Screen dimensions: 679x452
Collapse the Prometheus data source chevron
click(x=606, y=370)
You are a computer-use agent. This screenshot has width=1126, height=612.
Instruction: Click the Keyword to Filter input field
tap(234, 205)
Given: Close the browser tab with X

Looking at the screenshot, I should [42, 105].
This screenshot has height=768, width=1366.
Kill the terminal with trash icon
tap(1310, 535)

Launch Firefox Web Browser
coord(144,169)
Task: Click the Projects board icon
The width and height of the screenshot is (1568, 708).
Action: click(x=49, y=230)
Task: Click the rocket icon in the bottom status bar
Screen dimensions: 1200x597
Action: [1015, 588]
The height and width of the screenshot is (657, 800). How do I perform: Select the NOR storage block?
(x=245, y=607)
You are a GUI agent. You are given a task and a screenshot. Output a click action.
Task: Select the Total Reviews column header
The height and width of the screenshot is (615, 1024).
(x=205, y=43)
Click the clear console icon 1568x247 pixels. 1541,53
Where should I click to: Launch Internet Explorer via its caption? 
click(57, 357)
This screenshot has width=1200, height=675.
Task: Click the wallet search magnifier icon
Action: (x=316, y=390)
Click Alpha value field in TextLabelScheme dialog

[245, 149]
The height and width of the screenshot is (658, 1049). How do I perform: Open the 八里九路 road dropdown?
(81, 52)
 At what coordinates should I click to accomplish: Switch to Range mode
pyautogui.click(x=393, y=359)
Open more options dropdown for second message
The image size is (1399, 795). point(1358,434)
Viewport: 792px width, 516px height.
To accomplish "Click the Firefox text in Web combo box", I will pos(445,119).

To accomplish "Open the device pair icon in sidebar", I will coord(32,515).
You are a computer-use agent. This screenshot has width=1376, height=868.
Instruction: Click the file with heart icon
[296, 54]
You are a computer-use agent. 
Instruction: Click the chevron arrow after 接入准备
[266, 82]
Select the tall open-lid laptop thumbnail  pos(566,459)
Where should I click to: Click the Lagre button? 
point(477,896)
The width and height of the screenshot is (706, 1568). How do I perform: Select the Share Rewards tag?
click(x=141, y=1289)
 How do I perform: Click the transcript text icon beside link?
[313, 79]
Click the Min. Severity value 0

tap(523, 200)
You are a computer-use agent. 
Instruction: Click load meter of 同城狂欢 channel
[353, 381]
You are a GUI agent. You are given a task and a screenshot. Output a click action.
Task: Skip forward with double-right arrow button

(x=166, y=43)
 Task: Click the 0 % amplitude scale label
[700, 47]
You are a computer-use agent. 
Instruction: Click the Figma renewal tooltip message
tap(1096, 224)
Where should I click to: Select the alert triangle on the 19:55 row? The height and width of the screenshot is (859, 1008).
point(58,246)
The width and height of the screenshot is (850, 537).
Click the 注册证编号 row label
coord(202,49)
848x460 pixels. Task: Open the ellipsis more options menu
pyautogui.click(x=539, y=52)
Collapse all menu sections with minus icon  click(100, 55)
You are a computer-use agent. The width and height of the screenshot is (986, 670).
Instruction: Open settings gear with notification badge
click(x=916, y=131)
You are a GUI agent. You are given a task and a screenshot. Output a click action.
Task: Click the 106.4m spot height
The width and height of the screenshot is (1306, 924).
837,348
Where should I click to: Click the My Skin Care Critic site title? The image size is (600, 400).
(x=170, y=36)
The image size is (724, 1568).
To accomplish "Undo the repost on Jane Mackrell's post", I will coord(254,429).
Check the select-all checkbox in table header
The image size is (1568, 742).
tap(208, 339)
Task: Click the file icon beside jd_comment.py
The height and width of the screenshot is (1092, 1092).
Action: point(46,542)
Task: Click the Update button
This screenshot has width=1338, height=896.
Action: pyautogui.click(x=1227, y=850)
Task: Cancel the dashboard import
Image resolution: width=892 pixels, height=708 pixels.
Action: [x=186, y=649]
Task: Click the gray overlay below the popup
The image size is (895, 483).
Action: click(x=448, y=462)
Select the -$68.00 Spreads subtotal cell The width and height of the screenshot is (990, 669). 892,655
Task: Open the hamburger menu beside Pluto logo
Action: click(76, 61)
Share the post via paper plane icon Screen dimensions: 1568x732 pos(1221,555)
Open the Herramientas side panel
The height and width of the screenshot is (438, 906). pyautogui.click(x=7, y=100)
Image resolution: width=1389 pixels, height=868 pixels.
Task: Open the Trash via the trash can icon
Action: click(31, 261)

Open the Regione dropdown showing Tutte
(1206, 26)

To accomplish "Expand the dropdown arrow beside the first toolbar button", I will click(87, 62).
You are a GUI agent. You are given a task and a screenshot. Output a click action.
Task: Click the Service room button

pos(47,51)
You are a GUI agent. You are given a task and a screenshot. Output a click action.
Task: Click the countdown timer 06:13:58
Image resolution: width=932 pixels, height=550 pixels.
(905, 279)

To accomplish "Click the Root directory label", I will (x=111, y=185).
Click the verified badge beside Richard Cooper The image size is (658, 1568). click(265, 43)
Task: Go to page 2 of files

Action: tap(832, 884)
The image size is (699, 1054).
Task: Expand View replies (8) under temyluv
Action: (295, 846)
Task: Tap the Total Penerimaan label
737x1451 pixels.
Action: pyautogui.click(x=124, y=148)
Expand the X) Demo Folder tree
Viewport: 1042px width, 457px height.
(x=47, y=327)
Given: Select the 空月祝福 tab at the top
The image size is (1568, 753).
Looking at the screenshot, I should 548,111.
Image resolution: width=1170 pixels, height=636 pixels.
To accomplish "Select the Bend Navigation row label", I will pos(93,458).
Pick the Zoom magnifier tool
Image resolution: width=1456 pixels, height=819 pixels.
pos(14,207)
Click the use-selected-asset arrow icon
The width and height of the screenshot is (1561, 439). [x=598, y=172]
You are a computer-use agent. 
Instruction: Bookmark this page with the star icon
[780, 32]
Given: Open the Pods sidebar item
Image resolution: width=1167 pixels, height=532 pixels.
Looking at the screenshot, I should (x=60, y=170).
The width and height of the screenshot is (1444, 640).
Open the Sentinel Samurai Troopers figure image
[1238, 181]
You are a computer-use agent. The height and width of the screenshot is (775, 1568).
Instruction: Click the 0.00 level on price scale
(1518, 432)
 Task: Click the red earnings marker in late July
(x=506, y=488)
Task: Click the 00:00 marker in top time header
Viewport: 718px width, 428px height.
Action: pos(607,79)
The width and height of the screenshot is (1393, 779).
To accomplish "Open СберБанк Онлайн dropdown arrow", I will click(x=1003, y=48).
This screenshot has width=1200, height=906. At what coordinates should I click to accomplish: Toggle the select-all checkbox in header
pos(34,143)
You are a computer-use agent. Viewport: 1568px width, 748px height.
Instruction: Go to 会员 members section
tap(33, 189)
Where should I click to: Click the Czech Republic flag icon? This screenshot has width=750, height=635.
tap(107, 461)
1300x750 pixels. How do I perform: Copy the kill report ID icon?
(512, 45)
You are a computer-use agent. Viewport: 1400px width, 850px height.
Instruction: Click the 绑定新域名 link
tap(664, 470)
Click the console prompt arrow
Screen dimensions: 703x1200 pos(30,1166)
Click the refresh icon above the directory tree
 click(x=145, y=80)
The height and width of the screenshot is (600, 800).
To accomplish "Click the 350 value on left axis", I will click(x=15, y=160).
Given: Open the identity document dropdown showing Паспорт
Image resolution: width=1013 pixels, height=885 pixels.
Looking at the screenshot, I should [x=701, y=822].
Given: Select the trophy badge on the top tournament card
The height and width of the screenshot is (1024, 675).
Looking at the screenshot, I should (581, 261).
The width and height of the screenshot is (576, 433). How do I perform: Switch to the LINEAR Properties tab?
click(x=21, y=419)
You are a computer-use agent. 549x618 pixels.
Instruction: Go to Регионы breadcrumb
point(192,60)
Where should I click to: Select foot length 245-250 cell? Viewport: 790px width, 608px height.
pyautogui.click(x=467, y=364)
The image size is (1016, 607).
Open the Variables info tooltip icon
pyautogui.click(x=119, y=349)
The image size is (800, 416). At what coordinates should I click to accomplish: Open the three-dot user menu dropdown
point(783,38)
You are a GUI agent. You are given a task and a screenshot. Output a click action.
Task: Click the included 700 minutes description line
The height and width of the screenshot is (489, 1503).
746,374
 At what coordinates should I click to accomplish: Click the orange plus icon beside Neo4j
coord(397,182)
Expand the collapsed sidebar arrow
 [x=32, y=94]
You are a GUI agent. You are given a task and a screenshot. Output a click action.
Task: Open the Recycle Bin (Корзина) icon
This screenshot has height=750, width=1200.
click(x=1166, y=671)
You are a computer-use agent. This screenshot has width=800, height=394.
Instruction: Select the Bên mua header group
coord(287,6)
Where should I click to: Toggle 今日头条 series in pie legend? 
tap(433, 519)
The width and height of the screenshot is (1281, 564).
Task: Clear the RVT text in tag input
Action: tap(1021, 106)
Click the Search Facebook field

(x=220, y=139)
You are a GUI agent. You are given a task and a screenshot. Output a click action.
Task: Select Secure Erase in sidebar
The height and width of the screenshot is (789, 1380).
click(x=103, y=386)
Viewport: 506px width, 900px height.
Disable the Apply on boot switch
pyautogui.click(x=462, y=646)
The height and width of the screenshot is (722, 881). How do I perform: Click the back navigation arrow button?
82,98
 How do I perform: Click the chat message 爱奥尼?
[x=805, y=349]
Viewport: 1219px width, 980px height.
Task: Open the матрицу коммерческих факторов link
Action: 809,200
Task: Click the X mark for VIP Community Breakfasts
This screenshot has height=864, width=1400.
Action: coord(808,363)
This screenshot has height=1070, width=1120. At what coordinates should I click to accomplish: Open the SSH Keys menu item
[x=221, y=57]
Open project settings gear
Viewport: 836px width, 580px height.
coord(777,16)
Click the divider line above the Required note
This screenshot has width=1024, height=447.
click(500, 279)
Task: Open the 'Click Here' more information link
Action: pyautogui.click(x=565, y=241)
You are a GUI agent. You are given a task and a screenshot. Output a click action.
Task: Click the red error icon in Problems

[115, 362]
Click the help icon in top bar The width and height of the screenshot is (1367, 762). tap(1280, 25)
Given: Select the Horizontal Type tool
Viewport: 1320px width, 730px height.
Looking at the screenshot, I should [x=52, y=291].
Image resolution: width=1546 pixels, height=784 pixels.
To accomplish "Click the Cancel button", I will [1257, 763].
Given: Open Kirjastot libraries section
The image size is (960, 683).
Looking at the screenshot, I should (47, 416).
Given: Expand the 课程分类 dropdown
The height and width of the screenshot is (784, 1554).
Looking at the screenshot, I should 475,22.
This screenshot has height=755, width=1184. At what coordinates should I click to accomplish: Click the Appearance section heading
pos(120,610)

★ ★ ★ ★

> [WHAT YOU HAVE TO DO]: Every line above that carries the string "Cancel" should be copied.

> [REPLY]:
Task: Cancel the dashboard import
To accomplish "Click the Cancel button", I will [1257, 763].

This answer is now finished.